Auto elettriche e cloud: l’impronta digitale che cambia le emissioni

Le auto elettriche non emettono CO2 mentre viaggiano, ma il loro ecosistema digitale ha un impatto ambientale che crescerà con l'intelligenza artificiale.

Quando si parla di auto elettriche il concetto di zero emissioni è spesso al centro del dibattito. È vero che, non avendo un impianto di scarico, queste vetture non emettono CO2 durante la guida. Tuttavia, la situazione si complica se consideriamo l’intero ecosistema digitale che le supporta.

Le auto elettriche moderne sono profondamente connesse, dialogando costantemente con il cloud per aggiornamenti software, gestione della batteria, navigazione e assistenza alla guida. Questo aspetto è cruciale, soprattutto per chi acquista un’auto elettrica per motivi etici e ambientali, ma spesso non è consapevole di questo impatto nascosto.

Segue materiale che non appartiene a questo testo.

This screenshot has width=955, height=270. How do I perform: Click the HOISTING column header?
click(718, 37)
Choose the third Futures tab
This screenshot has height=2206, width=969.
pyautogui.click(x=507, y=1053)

L’impatto ambientale del cloud e dei data center

Le vetture elettriche di ultima generazione non consumano solo elettricità, ma anche dati. Ogni interazione con i server remoti richiede potenza di calcolo che a sua volta richiede energia. Oggi, l’impatto di questa componente digitale è ancora limitato, ma con la crescita dell’intelligenza artificiale i consumi dei data center stanno aumentando rapidamente.

Le auto elettriche sono particolarmente interessate da questo fenomeno perché la loro gestione è molto più software-defined rispetto alle vetture con motore termico. Il Battery Management System controlla costantemente lo stato delle celle, le temperature e i flussi energetici, mentre la navigazione calcola percorsi in base all’autonomia residua e alle colonnine disponibili. Inoltre, la ricarica viene ottimizzata in base alle condizioni della batteria e ai prezzi dell’energia.

Tesla e il Full Self-Driving a Roma

Un esempio concreto di questa evoluzione è il test del Full Self-Driving (FSD) di Tesla a Roma. Questo sistema richiede una quantità significativa di dati e potenza di calcolo, contribuendo all’impronta ambientale complessiva delle vetture elettriche.

L’evoluzione dei consumi energetici e delle emissioni

Quantificare oggi l’impatto ambientale del cloud associato alle auto elettriche non è semplice, poiché i costruttori non pubblicano dati specifici. Tuttavia, costruendo uno scenario medio, si può stimare che l’ecosistema digitale di un’auto connessa richieda alcune decine di kWh all’anno nei data center.

Tradotto in emissioni, questo significa pochi chilogrammi di CO2 per veicolo ogni anno, pari a circa 0,8-1 g/km. Questi numeri sono ancora molto inferiori alle emissioni di un’auto con motore a combustione, ma sono destinati a crescere con la diffusione dell’intelligenza artificiale.

Entro il 2030, con assistenti AI più evoluti e una gestione sempre più intelligente di batteria, ricarica e navigazione, il fabbisogno energetico potrebbe salire a 120-130 kWh corrispondenti a circa 3 g/km di CO2. Nel 2035, con auto sempre più software-defined, lo scenario arriva a circa 250-300 kWh l’anno, cioè oltre i 4 g/km di CO2.

Scenario prudente vs. scenario evoluto

Ci sono poi vetture in cui l’intelligenza artificiale avrà un peso maggiore, con numeri più grandi. Già oggi ci sono auto che arrivano a 1,5-1,7 g/km di CO2. Si pensa che nel 2030 alcune vetture potranno toccare i 6 g/km e che nel 2035 in alcuni casi si potrà andare oltre 8,2-8,5 g/km di CO2.

Un altro aspetto da considerare è il consumo di acqua. Molti data center utilizzano sistemi di raffreddamento a liquido, e applicando un valore medio di 1,8 litri per ogni kWh consumato, l’impronta indiretta di un’auto elettrica passerebbe da circa 55 litri d’acqua all’anno oggi a oltre 450 litri nel 2035.